England and Sri Lanka played out a thrilling draw in the first Test match of the cricket summer at Lords, as Euan Cunningham reports
12 months ago the Australian coach Darren Lehmann, ably assisted by his lieutenant inside the English media Shane Warne, were keen to suggest that the cricket from England in that summers Ashes had been dour and cynical. Whether they were correct or not, any lingering concerns can now be well and truly refuted after a memorable and pulsating Test match between England and Sri Lanka ended in a pulsating draw which was only decided with the very last ball.
England can reflect on impressive, mature performances from players who found the remorseless slog of the Ashes last winter a real struggle. Matt Prior returned to form with aplomb, hitting a sparky 86 in the first innings, while Ian Bell looks to be approaching something like his form from last summer, getting England out of trouble in that first innings with 56 classy runs. However, the biggest plusses come from two Yorkshire lads who came under fire in the recent one-day series; Joe Root and then Gary Ballance. Root made an epic 200 in the first innings and never once seemed troubled, while Ballance made a fine 104 in the 2nd innings, digging the hosts out of a hole dug primarily by themselves. Root has always been seen as a fine future player, but has not yet produced the consistency required from a Test match batsman. Lords is already a favourite ground of his with this immense double hundred following 180 against the Aussies last summer. England will hope that this score, right at the start of the summer, will give Root the confidence needed for a fruitful few months. Ballance is also under pressure which could be seen as his knock started off as an exercise in survival, at some points bringing to mind Geoff Boycott, before suddenly and fluidly transforming into Chris Gayle. His second fifty seemed to be all boundaries, seizing the moment and taking advantage of a Sri Lanka attack who were visibly flagging. These two young players, both developed by the proud white rose of Yorkshire, will be integral to English batting between now and the 2015 Ashes.
There were other good performances, notably debutant Chris Jordan (who took 5 wickets in the match and looked uncompromising with the bat), and the returning Liam Plunkett, back from Country Cricket after a 7 year stretch in exile from international cricket. However, there will be several areas to concern Peter Moores after his first Test ended in a draw only decided with the last ball. Alastair Cook once again registered two low scores, and has now gone 22 test innings without a century. This sort of bad run from an opener constantly leaves the team trying to battle back from a difficult start and puts extra pressure on the middle order. Sam Robson also looked uncomfortable opening, a surprise given that Lords is his home ground. Both could really do with a decent score at Headingley.

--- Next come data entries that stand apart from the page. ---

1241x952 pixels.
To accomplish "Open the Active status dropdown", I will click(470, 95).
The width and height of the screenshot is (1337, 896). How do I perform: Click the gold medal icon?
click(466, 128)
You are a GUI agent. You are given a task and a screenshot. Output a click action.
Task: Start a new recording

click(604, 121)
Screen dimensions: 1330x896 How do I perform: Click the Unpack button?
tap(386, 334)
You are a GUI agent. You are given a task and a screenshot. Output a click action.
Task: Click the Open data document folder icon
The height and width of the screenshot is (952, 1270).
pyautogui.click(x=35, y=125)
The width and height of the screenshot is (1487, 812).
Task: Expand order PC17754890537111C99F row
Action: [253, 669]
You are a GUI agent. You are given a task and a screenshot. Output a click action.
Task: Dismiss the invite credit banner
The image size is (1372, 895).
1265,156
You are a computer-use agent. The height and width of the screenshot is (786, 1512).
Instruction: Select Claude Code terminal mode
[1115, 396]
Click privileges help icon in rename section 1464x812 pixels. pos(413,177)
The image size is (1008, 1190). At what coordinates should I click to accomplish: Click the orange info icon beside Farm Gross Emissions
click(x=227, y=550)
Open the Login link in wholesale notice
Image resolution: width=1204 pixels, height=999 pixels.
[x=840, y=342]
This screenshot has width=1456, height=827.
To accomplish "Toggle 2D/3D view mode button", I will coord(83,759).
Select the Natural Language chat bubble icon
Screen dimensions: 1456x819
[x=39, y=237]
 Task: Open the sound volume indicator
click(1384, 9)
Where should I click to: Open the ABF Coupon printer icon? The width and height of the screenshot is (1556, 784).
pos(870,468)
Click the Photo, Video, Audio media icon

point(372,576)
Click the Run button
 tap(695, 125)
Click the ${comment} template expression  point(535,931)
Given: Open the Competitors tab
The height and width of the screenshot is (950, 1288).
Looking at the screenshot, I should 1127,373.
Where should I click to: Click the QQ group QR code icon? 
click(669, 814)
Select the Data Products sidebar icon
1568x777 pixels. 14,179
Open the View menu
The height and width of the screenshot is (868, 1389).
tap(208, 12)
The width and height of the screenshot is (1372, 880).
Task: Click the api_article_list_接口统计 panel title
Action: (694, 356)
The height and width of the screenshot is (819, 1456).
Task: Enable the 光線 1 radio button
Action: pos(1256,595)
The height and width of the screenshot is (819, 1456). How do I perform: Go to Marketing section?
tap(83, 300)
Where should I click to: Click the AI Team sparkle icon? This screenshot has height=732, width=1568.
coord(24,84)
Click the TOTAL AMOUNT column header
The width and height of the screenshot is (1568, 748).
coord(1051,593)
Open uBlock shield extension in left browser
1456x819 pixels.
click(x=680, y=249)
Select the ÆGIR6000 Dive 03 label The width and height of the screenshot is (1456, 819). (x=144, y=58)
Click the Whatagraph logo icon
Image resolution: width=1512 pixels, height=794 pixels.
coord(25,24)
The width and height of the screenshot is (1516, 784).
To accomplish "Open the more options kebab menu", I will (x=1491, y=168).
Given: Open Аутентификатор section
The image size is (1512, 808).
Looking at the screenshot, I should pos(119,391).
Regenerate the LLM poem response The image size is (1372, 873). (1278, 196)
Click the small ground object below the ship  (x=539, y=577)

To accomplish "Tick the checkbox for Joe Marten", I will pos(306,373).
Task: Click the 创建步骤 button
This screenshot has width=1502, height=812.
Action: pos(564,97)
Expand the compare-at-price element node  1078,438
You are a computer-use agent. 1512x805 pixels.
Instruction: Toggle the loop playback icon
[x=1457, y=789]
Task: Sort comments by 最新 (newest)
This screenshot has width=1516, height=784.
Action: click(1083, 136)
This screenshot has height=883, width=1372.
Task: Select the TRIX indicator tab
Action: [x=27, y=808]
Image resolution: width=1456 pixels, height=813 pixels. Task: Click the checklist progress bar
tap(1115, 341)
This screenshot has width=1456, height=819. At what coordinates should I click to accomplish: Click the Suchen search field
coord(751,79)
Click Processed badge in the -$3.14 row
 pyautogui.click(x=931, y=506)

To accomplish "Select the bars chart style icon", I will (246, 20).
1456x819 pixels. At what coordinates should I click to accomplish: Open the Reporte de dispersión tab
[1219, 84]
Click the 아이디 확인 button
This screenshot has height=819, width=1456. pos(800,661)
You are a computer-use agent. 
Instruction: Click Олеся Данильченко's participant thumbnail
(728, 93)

But any Test match that goes to the last ball with the result still undecided should simply be roundly celebrated as an advert for the format. Nuwan Pradeep, the Sri Lankan tailender who looks as if at any moment he might try to hold the bat the wrong way round, survived being dismissed off the penultimate ball of the game. Stuart Broad got the LBW decision from the umpire and immediately set off with the whole England team in celebration, believing they had won the match, only to be recalled as Pradeep correctly reviewed, having got a massive inside edge. Before this, England had done extremely well to take 9 wickets in a day and 6 in the evening session, turning what looked like a certain draw into a near-victory. Jimmy Anderson in particular bowled beautifully, taking 4 wickets on day 5 and 7 altogether in the match, a welcome performance after looking jaded in the winter.
A match therefore, much like the football on Saturday, that was immensely frustrating in the end but ultimately provided several huge positives. England showed the ability to bat deep and scored 500 for the first time since 2012, while their seamers continued their excellent form on home soil. The mauled and humiliated England of the winters Ashes have been replaced by a distinctly more adventurous and youthful side, and they’ll hope to take the positivity from this game onto the 2nd test and throughout the rest of the summer.